Mike Shamos has observed that the use of the mace in pool's earliest days enabled both men and women to play it. As it fell outside the boundaries of propriety for a woman to bend down over a table, fewer women could play it once cue-sticks replaced maces.
The video touches on this, but the reason pool became an indoor sport was that the aristocracy wanted an indoor alternative to playing croquet for seasons (or days) during which the weather was inappropriate for croquet. Croquet could not be played indoors, but pool could.

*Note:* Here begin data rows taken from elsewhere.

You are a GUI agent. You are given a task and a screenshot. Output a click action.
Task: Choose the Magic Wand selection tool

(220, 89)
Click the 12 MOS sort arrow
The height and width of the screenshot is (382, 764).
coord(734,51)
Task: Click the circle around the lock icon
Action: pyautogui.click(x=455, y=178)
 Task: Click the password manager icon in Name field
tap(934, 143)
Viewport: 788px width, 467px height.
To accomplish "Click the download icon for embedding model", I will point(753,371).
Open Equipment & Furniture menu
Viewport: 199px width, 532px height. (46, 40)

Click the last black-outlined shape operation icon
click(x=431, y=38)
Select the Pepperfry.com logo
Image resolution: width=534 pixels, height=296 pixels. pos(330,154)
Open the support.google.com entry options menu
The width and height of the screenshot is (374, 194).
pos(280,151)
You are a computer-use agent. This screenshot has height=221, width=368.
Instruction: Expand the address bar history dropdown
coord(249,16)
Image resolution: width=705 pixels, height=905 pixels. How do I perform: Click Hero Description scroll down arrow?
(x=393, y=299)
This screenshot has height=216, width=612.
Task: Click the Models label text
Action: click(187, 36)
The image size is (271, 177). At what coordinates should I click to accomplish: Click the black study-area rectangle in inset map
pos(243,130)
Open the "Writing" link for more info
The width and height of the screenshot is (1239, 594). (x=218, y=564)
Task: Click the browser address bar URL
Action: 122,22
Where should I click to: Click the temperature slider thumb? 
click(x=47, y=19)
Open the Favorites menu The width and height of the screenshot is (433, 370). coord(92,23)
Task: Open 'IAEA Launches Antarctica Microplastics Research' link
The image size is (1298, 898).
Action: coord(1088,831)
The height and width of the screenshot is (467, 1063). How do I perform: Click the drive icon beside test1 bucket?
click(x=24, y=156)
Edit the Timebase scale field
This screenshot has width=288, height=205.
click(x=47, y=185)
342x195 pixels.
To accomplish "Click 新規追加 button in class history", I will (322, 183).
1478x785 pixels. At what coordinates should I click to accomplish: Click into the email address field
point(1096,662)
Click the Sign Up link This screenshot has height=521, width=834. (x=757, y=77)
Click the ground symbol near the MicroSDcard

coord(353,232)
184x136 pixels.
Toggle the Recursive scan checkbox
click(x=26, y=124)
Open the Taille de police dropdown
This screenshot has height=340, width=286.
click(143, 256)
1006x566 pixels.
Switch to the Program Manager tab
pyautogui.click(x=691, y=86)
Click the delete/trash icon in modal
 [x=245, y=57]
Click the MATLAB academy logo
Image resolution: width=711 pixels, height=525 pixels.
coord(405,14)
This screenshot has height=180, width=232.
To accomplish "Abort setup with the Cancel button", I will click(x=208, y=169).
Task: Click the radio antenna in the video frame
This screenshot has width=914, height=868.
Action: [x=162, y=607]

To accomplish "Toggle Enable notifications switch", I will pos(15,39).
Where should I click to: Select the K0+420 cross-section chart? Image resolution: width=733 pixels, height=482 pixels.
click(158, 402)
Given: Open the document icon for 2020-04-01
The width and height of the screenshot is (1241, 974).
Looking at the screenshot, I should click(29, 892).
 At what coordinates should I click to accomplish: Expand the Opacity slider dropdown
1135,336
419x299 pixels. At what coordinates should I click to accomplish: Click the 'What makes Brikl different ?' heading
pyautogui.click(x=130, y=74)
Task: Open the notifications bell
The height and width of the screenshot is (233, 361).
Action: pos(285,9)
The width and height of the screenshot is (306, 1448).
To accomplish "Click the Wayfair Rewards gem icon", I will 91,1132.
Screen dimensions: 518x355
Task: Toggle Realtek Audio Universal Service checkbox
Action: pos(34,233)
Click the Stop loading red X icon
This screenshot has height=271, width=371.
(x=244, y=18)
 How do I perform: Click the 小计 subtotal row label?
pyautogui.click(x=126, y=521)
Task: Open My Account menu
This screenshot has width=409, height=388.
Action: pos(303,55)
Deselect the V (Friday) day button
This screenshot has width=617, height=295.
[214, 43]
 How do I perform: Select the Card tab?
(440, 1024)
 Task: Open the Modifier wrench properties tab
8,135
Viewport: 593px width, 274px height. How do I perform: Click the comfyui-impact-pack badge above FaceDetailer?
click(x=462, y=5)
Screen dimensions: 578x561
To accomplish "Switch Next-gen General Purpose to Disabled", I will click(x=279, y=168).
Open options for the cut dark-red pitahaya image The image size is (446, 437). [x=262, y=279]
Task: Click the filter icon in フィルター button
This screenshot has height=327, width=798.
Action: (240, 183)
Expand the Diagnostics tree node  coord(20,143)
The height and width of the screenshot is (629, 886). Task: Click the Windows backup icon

Finally, one of many reasons that pool became more associated with alcohol is covered briefly in the (?2021?) biography of Greenleaf. The repeal of prohibition in the mid-1930s, it was related, led to a huge amount of partying and drinking in the years that followed and some of it found its way into the pool halls. Greenleaf himself fell victim to the somewhat depraved lifestyle that befell many and it did not help pool's image that its world pool champion and most visible player was a heavy drinker.